Брошенное в бойню Первой мировой войны — страшной катастрофы, предчувствие которой сказалось в пророческих видениях поразительной силы, — экспрессионистское поколение проповедует пришествие Нового человека. С 1916 г. оно все более склонно к пацифизму (не был исключением и Ганс Йост, в будущем образцовый нацистский автор). Вместе с провозглашением конца света Апокалипсис возвещает и о другом обстоятельстве: преображении, воскрешении. Перед лицом жестокости утопический идеализм многим кажется основой для возможного спасения. Оно видится не в общественно-политической борьбе, не в экономическом и политическом преобразовании общества, но во внутреннем обновлении Человека. Каждая личность призвана прийти к аскетизму и уверовать в высшее Добро.

Часть экспрессионистов (Людвиг Рубинер, Рудольф Леонхард, Людвиг Боймер, Иоганнес Р. Бехер, активисты, группирующиеся вокруг Курта Хиллера и его издания «Циль») вступает на путь политической ангажированности, принимающей различные формы. Революционные события, потрясавшие Германию с ноября 1918 г., у некоторых (Готфрида Бенна, Оскара Кокошки, Пауля Корн-фельда) вызывают настороженность, но многие принимают в них активное участие: Людвиг Боймер — один из руководителей Бременских советов, Эрнст Толлер — в числе вождей Баварской советской республики, художник Конрад Феликсмюллер и драматург Фридрих Вольф — участники событий в Дрездене. Виланд Херцфельде и Франц Пфемферт брошены в берлинскую тюрьму при победе контрреволюции, Карл Эйнштейн стал одним из организаторов солдатского совета в Брюсселе в ноябре 1918 г.

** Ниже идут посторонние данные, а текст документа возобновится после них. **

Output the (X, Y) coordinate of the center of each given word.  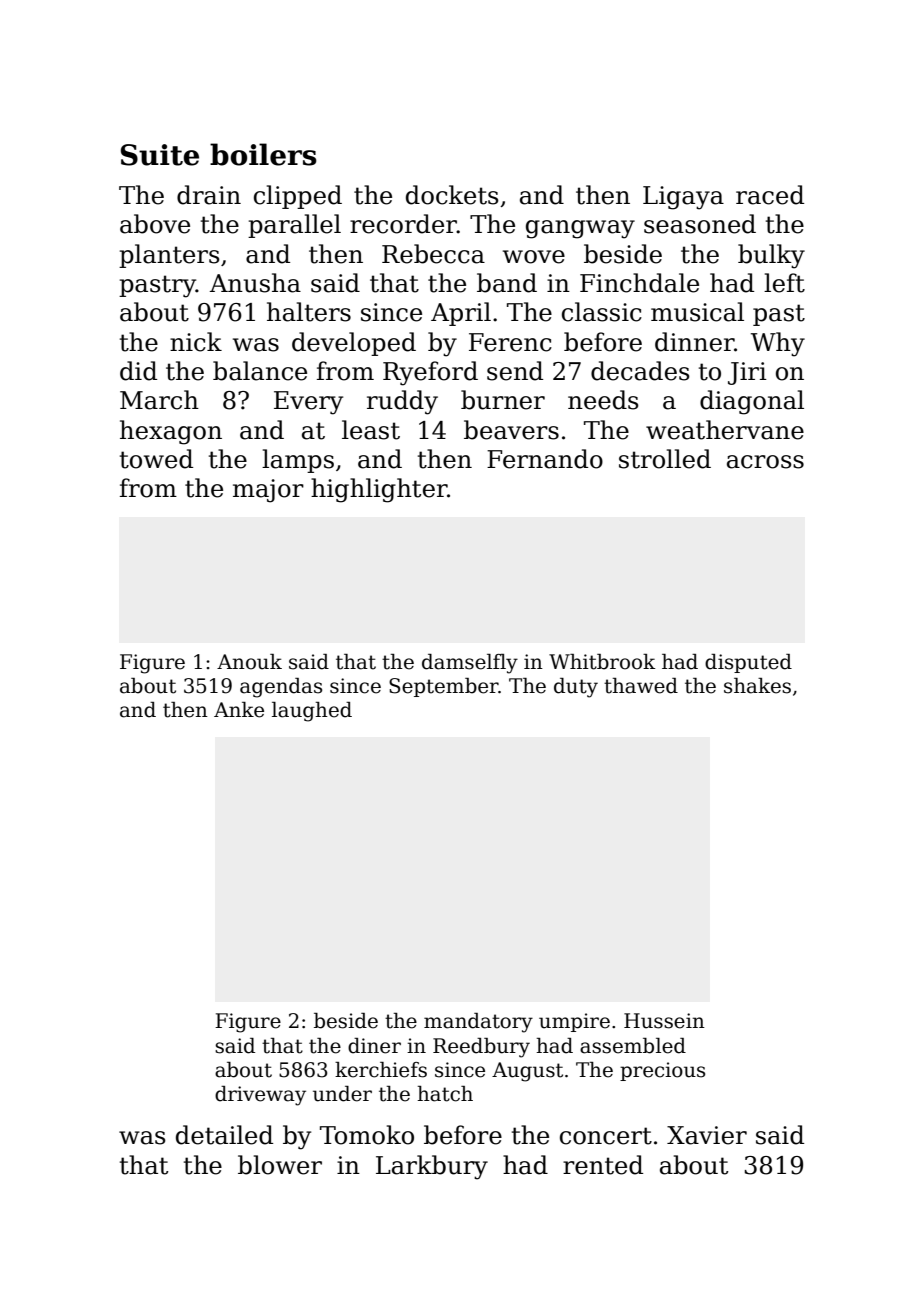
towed (156, 459)
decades (640, 371)
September (444, 687)
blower (280, 1165)
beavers (511, 430)
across (765, 462)
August (527, 1072)
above (155, 224)
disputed (748, 663)
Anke (239, 710)
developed (354, 344)
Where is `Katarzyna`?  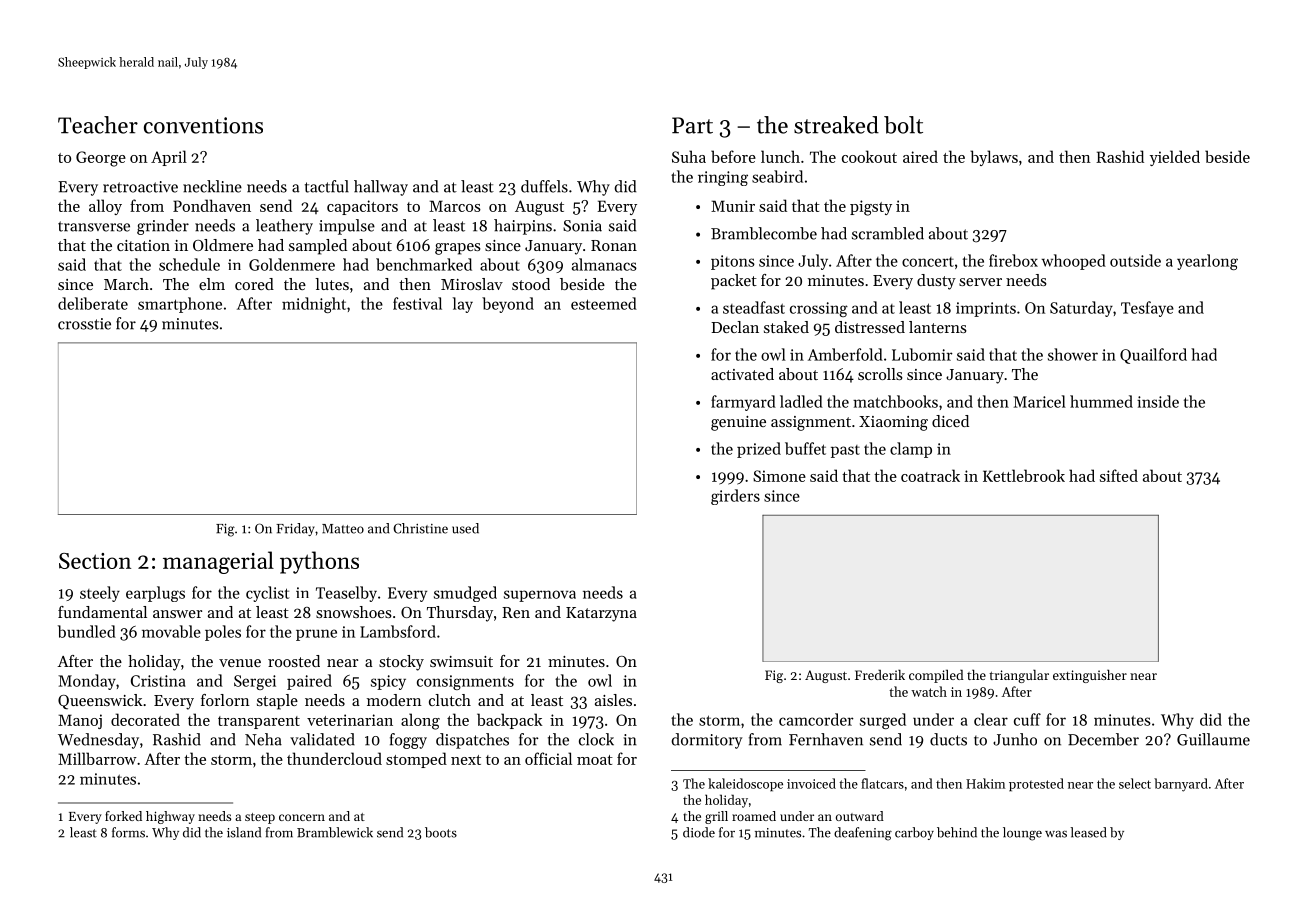
Katarzyna is located at coordinates (601, 614).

Герберт Кюн в 1919 г. усматривал в таких формах ангажированности, нередко сохраняющих, впрочем, религиозно-мистическую окраску, логическое следствие экспрессионизма: «Экспрессионизм — в точности как и социализм — громко протестует против Материи, против интеллектуального Варварства, против Машин, против Централизации и выступает в защиту Духа, Бога, Человека в Человеке. Они занимают одну и ту же духовную позицию, исповедуют одно и то же отношение к миру, и если именуются по-разному, то это объясняется тем, что у них не одно и то же поле деятельности. Нет экспрессионизма без социализма. Не случайна для нового искусства столь сильная открытость политике». Иван Голль в 1921 г. высказывается в том же смысле: «Экспрессионизм — это литература о войне и о революции, об интеллигенте, вступившем в схватку с сильными мира сего. Это бунт сознания против слепого повиновения, крик души против грохота бойни и молчания угнетенных».

Эти мнения, отличающиеся резкостью, разделяли не все, кто считался экспрессионистом (так, Герварт Вальден, чья политическая эволюция с конца 20-х гг была отмечена приверженностью идеям коммунизма, в то время противостоял всякой политизации искусства), и даже среди тех, кто был с ними солидарен, существовали многочисленные идеологические разногласия. Можно с уверенностью утверждать лишь одно: поражения революции лишь ускоряют распад движения. В 1919—1920 гг. начинаются разброд и агония. Одни, поддавшись горечи, впадают в иррационализм. Другие приспосабливаются к духу времени, примыкают к революционным политическим организациям, в частности к германской коммунистической партии. Прекрасная мечта о Новом человеке рушится окончательно. С сарказмом, напоминающим о карикатурах Жоржа Гроса, Иван Голль в 1921 г. подводит следующие итоги: «Солидарность интеллигенции. Марширующее воинство поборников истины. Результат же — увы, не по вине экспрессионистов — Немецкая республика 1920 г. Вывеска: антракт. Выход направо».

Итак, исторические условия сыграли, бесспорно, определяющую роль в становлении немецкого экспрессионизма. Когда он уже практически исчерпал себя, его постепенно добивает новый кризис: послевоенная инфляция и обнищание. Единению художников с массами приходит конец. Германия голодает, Германия сходит с ума. Актеры устраивают забастовки, потому что зарплаты хватает на две пары башмаков. Таким образом, творческие силы поколения, уже пережившего крушение своих чаяний, раздавлены экономикой. Начинается другая эпоха — эпоха возвращения к порядку, отмеченная в литературе и живописи явлением, именуемым Новой Объективностью: Феликс Берто, известный германист межвоенного периода, весьма убедительно охарактеризовал эту тенденцию как холодный порядок.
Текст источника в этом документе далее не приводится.